* Цель упражнения: Напишите продолжение приведенного ниже отрывка о философе Мамардашвили, начиная сразу после его последнего предложения.
━━━━━ Отрывок ━━━━━
Это – особый род «заботы о себе», самовозделывания, культивирования себя, вменённого европейскому индивиду в своего рода обязанность ещё со времён античности. В варианте, предложенном Мамардашвили, это возделывание создаётся силой мысли: ею человек не только мыслит свой предмет, но создаёт самого себя.

«Мы способны понять то, что написано в философском тексте, – говорил он в «Картезианских размышлениях» 1981 года, – лишь в том случае, если сумеем воспроизвести в нем (не слова, а сказанное в нем) как возможность нашего собственного мышления… То есть закон состоит в том, что если кто-то когда-то выполнил акт философского мышления, то в нем есть все, что вообще бывает в философском мышлении».

Заставляя слушателей, вслед за ним самим, воспроизводить в себе мысли Канта, Декарта, Пруста как возможность их собственного мышления, он давал возможность каждому пробудиться к собственной универсальности, «всечеловечности»: пройти собственными усилиями и сделать фактом собственной жизни «всё, что вообще бывает в философском мышлении».

Мыслитель, подобный ему, мог возникнуть только в постхристианской культуре: проработанной христианскими смыслами, но оставленной ими. В культурном пространстве, выстывшем после того, как христианские смыслы его покинули – но хранящем ту форму, которую они ему придали. Испытывающем тоску по этическому измерению мышления, по его этическому пафосу.

Он говорил: «Философия знала и снова обновляет в ХХ веке ощущение одной простой идеи. Её можно выразить так: куда нам до нового человека, то есть совершенно другого какого-то человека, <…> когда мы не есть даже то, что мы есть. <…> человеческим существом я называю то существо, которое совершило акт индивидуации. Вместо него и за него никто не может его совершить. Это означает: то, что мы эмпирически видим как людей, не есть люди. Мы есть люди в той мере, в какой мы выполнили то, что в нас потенциально есть человеческого…»

Помимо и прежде того, что он был философом-профессионалом, возделывателем интеллектуальной традиции – он занял в нашей культуре нишу проповедника для интеллектуалов. Вёл человекообразующую работу, которую в европейских обществах веками выполняла религия.

Он апеллировал прямо к человеческому ядру каждого из своих слушателей‚ к тому, что предшествует всем социальным и биографическим определениям. К бессмертной душе. (Так и говорил: «Забудьте, что вы несете ответственность за все, что происходит в мире. Вы в ответе только перед собственной бессмертной душой.»)
━━━━━ Содержимое набора данных ━━━━━
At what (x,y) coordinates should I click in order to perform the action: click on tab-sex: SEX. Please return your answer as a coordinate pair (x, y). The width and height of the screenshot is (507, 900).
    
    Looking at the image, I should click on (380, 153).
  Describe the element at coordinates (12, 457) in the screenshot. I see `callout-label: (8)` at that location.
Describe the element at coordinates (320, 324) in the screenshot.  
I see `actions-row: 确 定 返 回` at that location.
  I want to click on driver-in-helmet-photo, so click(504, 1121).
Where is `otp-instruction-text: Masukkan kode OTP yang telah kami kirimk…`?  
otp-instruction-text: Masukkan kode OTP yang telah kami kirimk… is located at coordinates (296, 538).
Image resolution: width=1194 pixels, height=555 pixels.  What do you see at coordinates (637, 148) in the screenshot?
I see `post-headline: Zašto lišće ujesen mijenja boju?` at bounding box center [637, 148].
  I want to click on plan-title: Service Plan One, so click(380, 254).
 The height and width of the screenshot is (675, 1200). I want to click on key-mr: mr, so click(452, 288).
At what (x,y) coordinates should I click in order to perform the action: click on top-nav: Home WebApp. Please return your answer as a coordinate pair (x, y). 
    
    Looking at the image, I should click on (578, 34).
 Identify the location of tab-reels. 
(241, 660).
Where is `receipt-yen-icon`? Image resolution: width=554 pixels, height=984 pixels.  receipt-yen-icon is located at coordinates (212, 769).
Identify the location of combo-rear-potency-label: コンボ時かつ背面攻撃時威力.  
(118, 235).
━━━━━
* Ваш ответ:
С одной только разницей: он не проповедовал. Не учил в прямом смысле слова. Он всего лишь думал на глазах у своей аудитории – никогда не зная заранее, к чему придёт. Он ставил на себе эксперимент полного присутствия в мысли.

Мамардашвили – философ par excellence – стал явлением прежде всего этическим, а уж потом интеллектуальным. Считать ли это недопониманием? – Пожалуй, всё-таки да. Вряд ли он был понят своей довольно широкой аудиторией во всей полноте своих смыслов. Зато он был очень остро пережит.

Очень похоже на то, что он был единственным, благодаря кому нашим соотечественникам случилось пережить рождение мысли как личное событие, личное потрясение.

Конечно, его восприняли и как учителя нонконформизма, и это тоже правильно – хотя и неполно. Его лекции были уроками метафизического одиночества: понимания этого одиночества и принятия его как миссии.

«Вся проблема мышления состоит в каждоактном преодолении кажущейся жизни, – говорил он. – Причем этот акт необходимо повторять снова и снова. Кажущаяся жизнь преследует нас во всех уголках нашей души и мира, и мы должны изгонять ее из всех уголков и делать это постоянно. Я же вам говорил, что агония Христа будет длиться до конца света, и все это время нельзя спать».

Это вот, пожалуй, главное – независимо от того, христиане мы или нет: преодоление кажущейся жизни. Одинокое, ответственное, на свой страх и риск.

О том, насколько полным, почти смертельным, для него было включение в мысль, свидетельствует один случай. В начале 1981 года, вспоминал Юрий Сенокосов, Мераб читал лекции о Декарте. Лекции начинались в 10 утра. Мераб был редкостно пунктуален, не опаздывал никогда и никуда. «И вот однажды все собрались, огромная аудитория, ждут, а Мераба нет. Опоздал на сорок минут. Извинился и начал лекцию». А близким друзьям потом рассказал, что ночью к нему во сне приходил Декарт. Они разговаривали. Он проснулся оттого, что горлом хлынула кровь.

Оказал ли Мамардашвили влияние на отечественную философскую мысль как таковую? Вопрос сложный. Есть профессиональные философы, которые тесно общались с ним, испытали его сильное воздействие и даже считают себя его учениками – например, ныне здравствующий Валерий Подорога. Но каждый из них, в частности тот же Подорога, делает своё, довольно далёкое от того, чем занимался Мамардашвили. В строгом смысле учеников – то есть прямых продолжателей начатой им интеллектуальной работы, – у него не было. Он не создал школы.

И это не случайно: он вообще не располагал к ученичеству.

Кстати говоря, Учителя – единственного, с большой и незаменимой буквы – не было и у него самого. Как этот человек стал самим собой – могло бы показаться большой загадкой, если не помнить о том, что, согласно глубочайшему убеждению самого Мамардашвили, по-настоящему человек создаёт себя только сам. Вот он и создал – отталкиваясь от того материала, который исторически случился.

«Начало, – говаривал он, разумея всякие решительно личные обстоятельства, – всегда исторично, то есть случайно». В кромешном 1949-м году сын кадрового военного – комиссара стрелковой дивизии, родившийся в Гори — в одном городе со Сталиным («очевидно, – комментировал Сенокосов, – во искупление его злодеяний») , с детства уверенный, что будет философом, приехал в Москву поступать в университет. Можете себе представить, какое отношение к философии имело то, что там в это время происходило.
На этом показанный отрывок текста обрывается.